Rules for my Cash Machine Income Plan


I am retired and 70 years old, my investment goals have changed. I’m now in the “distribution” phase of my financial plan, I no longer have a paycheck. I use my Cash Machine IRA account to “fill the gap” between our Income and Expenses. My goal is a reliable, reasonable monthly cash flow. Our Income includes Social Security (I waited till 70 to build its value) and pensions. My Expenses includes a comfortable life style that my wife and I chose and enjoy, financial help for family members and charitable contributions. It just so happens that my “fill the gap” requirement is almost the same as my IRA Required Minimum Distribution. I withdrawal about half of my Cash Machine dividends to “fill the gap”, the other half or so gets reinvested in more of the same dividend stocks. I will never add any new cash to the Cash Machine account, won’t need to. The final balance of my Cash Machine will go into my Estate Plan when I pass away.

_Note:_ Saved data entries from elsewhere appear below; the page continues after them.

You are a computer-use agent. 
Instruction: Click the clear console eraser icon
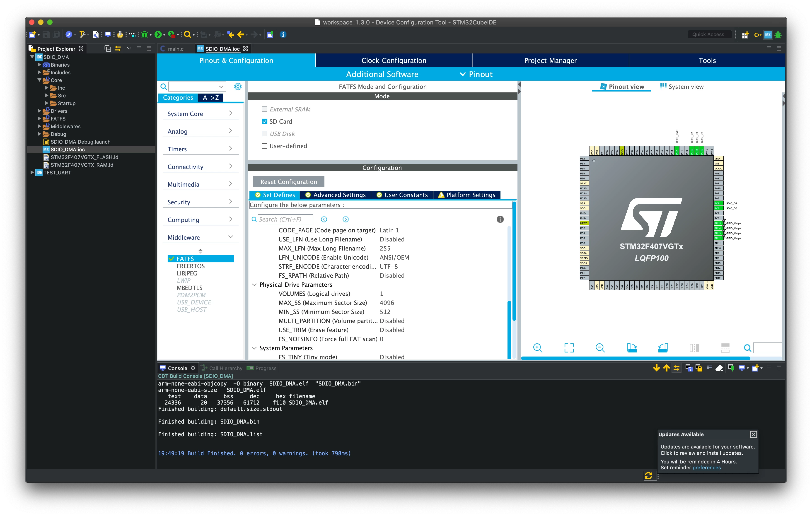719,368
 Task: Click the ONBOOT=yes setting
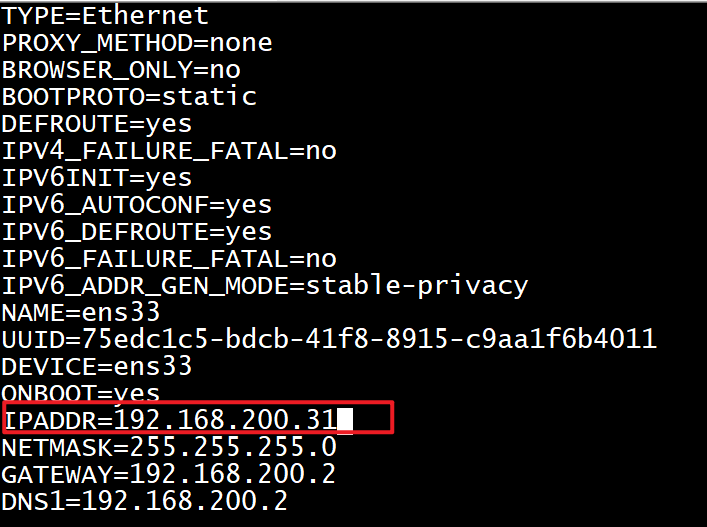pos(81,392)
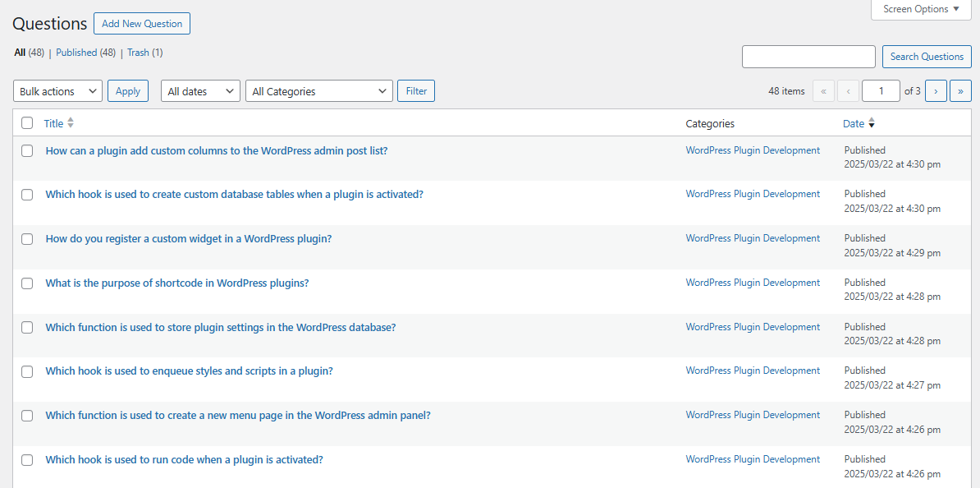Open the Bulk actions dropdown
Image resolution: width=980 pixels, height=488 pixels.
(x=57, y=91)
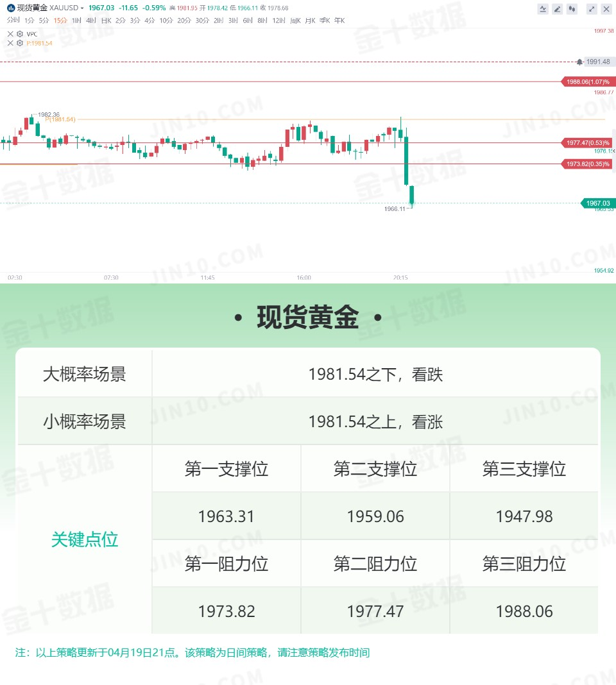616x685 pixels.
Task: Select the drawing pencil tool
Action: click(557, 9)
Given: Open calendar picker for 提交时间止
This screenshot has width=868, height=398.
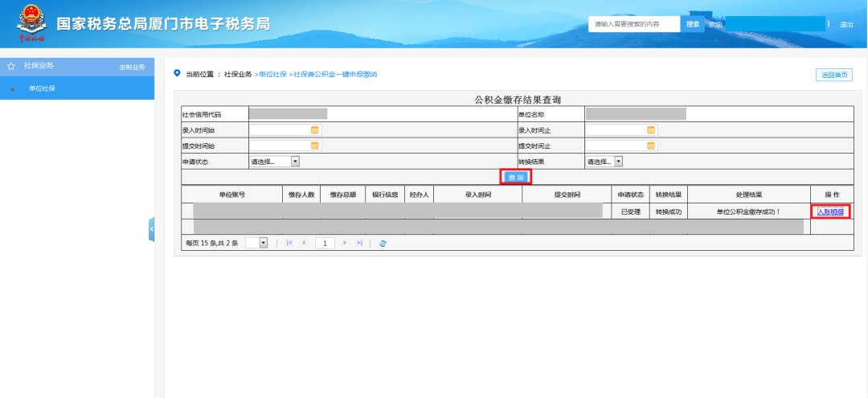Looking at the screenshot, I should click(651, 146).
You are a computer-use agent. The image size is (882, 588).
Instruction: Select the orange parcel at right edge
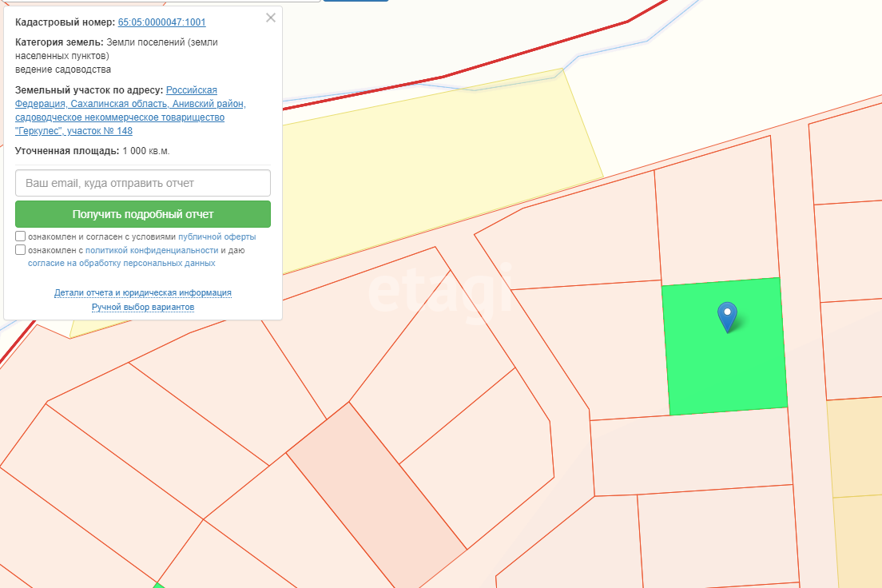coord(855,447)
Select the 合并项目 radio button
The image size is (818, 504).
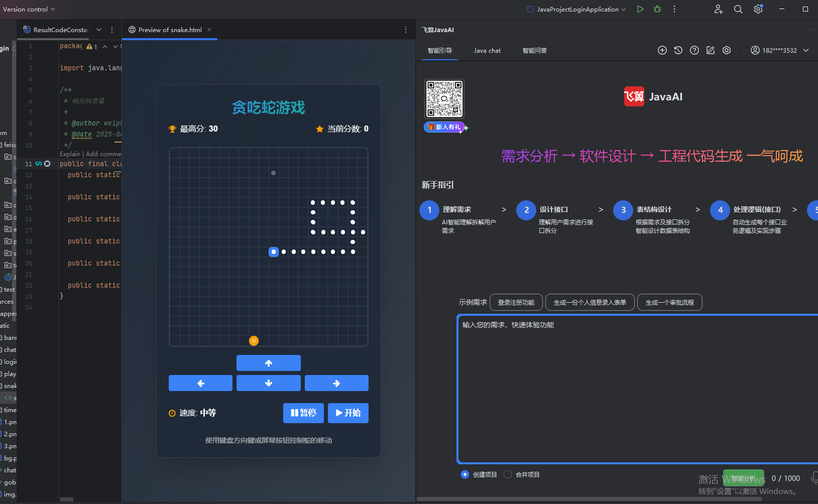coord(508,474)
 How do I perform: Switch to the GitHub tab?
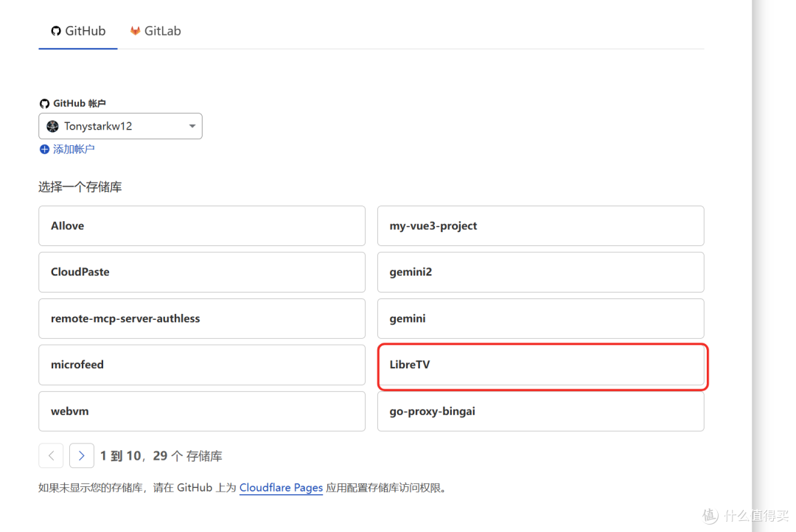78,31
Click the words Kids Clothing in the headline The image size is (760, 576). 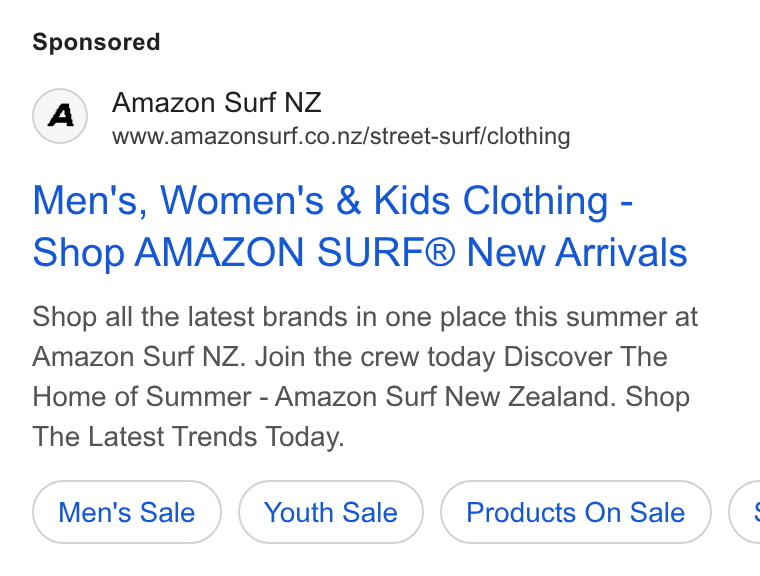tap(491, 200)
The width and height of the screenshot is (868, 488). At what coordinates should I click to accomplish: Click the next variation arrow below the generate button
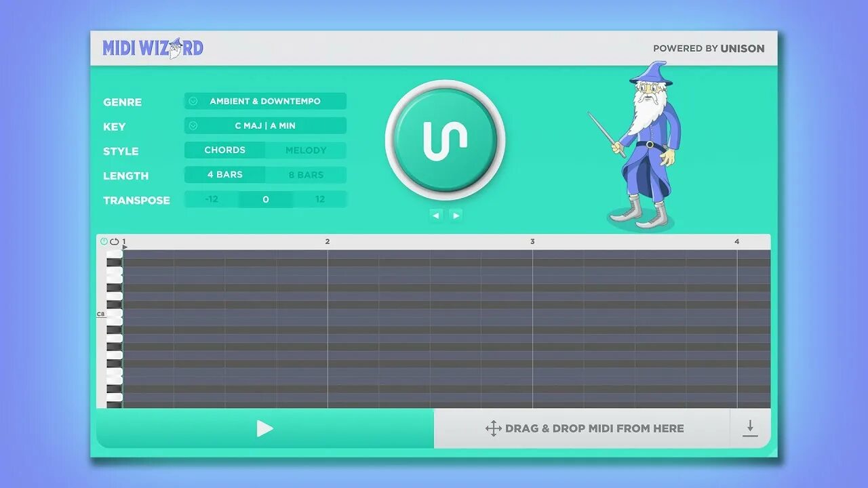pos(456,214)
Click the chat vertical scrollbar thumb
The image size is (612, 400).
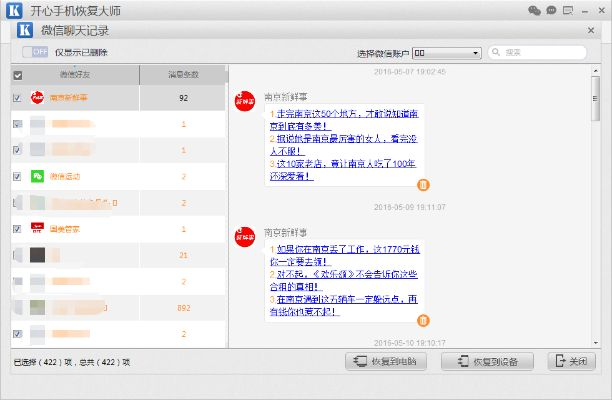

I developed some rules that I continually reference so that I don’t get side tracked by watching CNBC or the “noise” of the days to day stock market. This plan takes a lot of discipline for sure. I want to sleep well at night and not have money worries.

My Cash Machine Rules:

  1. Portfolio value, capital gains and % yield are not my goals, highly predictable monthly income is my goal.
  2. I only look at my monthly cash flow, I don’t watch the portfolio value.
  3. I only buy and hold stocks (minor adjustments are OK), I don’t trim shares for income, only add as I wish.
  4. I only invest in higher yielding stocks or ETF’s that pay 3%+ in dividends. I own equity and debt(bonds, loans).
  5. I diversify to spread my risks.
  6. The principle value of the Cash Machine account should never be much less than it is today in my 25 year plan. It may actually grow substantially.
  7. In an up market or with stocks that outperform, I will add more. Known as the “beat and raise” concept.
  8. In a down market when my portfolio value drops I’ll switch to “buy on the dips”.
  9. I try and remember that market changes do not take away my shares or income, just “perceived value”.
  10. The higher the yield, the lower the growth rate, overall growth is not a goal, monthly income is.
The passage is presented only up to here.